Sementara itu terkait pemberantasan narkoba di Lapas, ia akui bahwa saat ini memang belum terdapat masalah, namun pihaknya akan selalu mengantisipasi dan berjaga-jaga jangan sampai terjadi adanya mafia narkoba di lapas, dan siap untuk memberantas.

"Kita harapkan kerja samanya dari pihak Kemenkumham agar memberantas narkoba ini, khususnya di dalam lapas," tuturnya.

Komandan Korem 161/Wirasakti Kupang Brigjen TNI Heri Wiranto mengatakan, pihaknya siap membantu Badan Narkotika Nasional (BNN) memberantas mafia narkoba di lapas.

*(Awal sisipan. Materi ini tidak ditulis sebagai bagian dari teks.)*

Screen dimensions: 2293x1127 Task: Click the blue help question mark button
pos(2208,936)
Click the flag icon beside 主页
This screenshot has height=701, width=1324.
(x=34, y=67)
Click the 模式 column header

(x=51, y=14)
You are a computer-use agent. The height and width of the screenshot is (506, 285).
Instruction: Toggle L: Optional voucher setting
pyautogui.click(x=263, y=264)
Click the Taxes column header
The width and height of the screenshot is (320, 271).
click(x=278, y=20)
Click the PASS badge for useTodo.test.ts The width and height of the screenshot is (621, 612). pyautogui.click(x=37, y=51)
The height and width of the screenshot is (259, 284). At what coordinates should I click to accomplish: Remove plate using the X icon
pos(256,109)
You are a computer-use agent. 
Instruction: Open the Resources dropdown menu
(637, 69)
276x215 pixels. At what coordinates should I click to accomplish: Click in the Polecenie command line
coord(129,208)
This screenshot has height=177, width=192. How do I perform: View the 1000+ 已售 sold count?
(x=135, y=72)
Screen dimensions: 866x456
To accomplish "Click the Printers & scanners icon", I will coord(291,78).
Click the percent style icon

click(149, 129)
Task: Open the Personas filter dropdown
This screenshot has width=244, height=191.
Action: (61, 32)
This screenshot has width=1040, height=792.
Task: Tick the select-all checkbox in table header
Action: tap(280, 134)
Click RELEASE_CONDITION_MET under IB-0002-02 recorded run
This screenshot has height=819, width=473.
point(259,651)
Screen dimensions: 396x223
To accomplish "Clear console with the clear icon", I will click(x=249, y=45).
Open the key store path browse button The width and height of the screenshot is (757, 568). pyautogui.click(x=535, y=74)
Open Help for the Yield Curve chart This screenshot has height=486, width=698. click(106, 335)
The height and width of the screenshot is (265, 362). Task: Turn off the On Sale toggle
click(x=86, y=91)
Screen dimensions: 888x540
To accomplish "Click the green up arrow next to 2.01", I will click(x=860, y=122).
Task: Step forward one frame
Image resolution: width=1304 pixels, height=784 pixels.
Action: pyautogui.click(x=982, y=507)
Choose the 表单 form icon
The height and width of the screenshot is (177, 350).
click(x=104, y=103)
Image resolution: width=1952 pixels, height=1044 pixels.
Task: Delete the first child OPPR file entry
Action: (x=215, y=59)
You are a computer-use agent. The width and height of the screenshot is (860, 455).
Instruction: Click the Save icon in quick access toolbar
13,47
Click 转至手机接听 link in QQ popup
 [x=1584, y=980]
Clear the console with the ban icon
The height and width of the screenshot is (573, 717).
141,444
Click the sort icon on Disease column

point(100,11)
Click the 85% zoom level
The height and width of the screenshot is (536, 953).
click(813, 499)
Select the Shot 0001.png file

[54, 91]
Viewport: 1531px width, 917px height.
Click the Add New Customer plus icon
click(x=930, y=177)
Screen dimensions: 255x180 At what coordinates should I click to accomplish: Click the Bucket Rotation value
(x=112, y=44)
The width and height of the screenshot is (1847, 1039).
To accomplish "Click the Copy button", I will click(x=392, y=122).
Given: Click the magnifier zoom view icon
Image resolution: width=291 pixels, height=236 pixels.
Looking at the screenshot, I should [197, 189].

Ia menjelaskan, pada intinya baik TNI, Polri serta BNN sejauh ini selalu bersinergi dalam hal memberantas serta mencegah beredarnya barang haram tersebut yang dapat merusak cita-cita generasi muda Indonesia, khususnya di wilayah NTT.

TNI sendiri lanjut komandan berbintang satu tersebut, kesiapan mereka untuk membantu semua permintaan dari instansi pemerintahan dan masyarakat sesuai dengan tugas TNI dalam pasal 7 UU TNI yang tugasnya ada dua yakni operasi militer perang dan operasi militer selain perang.

"Dalam tugas operasi militer selain perang tersebut telah tertulis bahwa TNI siap untuk membantu Polisi sebagai penegak hukum lain dalam menjaga keamanan dan mencegah terjadinya kasus-kasus kriminal. Dan memang udang-undang sudah mengatur itu," tuturnya.